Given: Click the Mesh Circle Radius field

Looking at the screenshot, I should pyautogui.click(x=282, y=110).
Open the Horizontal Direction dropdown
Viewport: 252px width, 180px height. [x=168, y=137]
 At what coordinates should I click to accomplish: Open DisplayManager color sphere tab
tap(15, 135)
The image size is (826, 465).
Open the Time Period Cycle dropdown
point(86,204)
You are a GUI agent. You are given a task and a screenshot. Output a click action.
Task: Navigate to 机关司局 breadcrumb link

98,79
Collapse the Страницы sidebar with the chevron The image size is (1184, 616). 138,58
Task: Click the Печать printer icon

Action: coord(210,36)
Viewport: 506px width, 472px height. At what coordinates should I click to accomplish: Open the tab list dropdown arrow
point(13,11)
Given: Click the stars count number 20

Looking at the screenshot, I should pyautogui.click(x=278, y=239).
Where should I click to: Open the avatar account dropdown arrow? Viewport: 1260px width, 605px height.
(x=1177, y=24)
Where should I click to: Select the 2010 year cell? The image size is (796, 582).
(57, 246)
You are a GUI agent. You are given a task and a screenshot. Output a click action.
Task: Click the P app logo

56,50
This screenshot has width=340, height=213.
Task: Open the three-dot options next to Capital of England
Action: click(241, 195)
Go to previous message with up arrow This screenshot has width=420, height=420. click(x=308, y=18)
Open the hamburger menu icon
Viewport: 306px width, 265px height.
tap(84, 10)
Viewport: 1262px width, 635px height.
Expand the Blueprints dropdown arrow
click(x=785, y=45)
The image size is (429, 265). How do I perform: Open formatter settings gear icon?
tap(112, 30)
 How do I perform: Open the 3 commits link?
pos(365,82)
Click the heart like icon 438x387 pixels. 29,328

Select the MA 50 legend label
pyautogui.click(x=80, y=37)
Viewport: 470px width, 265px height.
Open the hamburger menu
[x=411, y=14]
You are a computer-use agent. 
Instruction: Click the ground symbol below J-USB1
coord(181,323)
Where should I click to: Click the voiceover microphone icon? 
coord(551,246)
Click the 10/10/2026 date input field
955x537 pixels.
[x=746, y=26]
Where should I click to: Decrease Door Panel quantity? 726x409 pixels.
****
What you will do
Copy out all the lines above with every "dropdown arrow" changed to "expand arrow", leaving everything else the same.

Result of the exercise
Given: Click the Mesh Circle Radius field

Looking at the screenshot, I should pyautogui.click(x=282, y=110).
Open the Horizontal Direction dropdown
Viewport: 252px width, 180px height. [x=168, y=137]
 At what coordinates should I click to accomplish: Open DisplayManager color sphere tab
tap(15, 135)
The image size is (826, 465).
Open the Time Period Cycle dropdown
point(86,204)
You are a GUI agent. You are given a task and a screenshot. Output a click action.
Task: Navigate to 机关司局 breadcrumb link

98,79
Collapse the Страницы sidebar with the chevron The image size is (1184, 616). 138,58
Task: Click the Печать printer icon

Action: coord(210,36)
Viewport: 506px width, 472px height. At what coordinates should I click to accomplish: Open the tab list expand arrow
point(13,11)
Given: Click the stars count number 20

Looking at the screenshot, I should pyautogui.click(x=278, y=239).
Where should I click to: Open the avatar account expand arrow? Viewport: 1260px width, 605px height.
(x=1177, y=24)
Where should I click to: Select the 2010 year cell? The image size is (796, 582).
(57, 246)
You are a GUI agent. You are given a task and a screenshot. Output a click action.
Task: Click the P app logo

56,50
This screenshot has width=340, height=213.
Task: Open the three-dot options next to Capital of England
Action: click(241, 195)
Go to previous message with up arrow This screenshot has width=420, height=420. click(x=308, y=18)
Open the hamburger menu icon
Viewport: 306px width, 265px height.
tap(84, 10)
Viewport: 1262px width, 635px height.
Expand the Blueprints expand arrow
click(x=785, y=45)
The image size is (429, 265). How do I perform: Open formatter settings gear icon?
tap(112, 30)
 How do I perform: Open the 3 commits link?
pos(365,82)
Click the heart like icon 438x387 pixels. 29,328

Select the MA 50 legend label
pyautogui.click(x=80, y=37)
Viewport: 470px width, 265px height.
Open the hamburger menu
[x=411, y=14]
You are a computer-use agent. 
Instruction: Click the ground symbol below J-USB1
coord(181,323)
Where should I click to: Click the voiceover microphone icon? 
coord(551,246)
Click the 10/10/2026 date input field
955x537 pixels.
[x=746, y=26]
Where should I click to: Decrease Door Panel quantity? 726x409 pixels.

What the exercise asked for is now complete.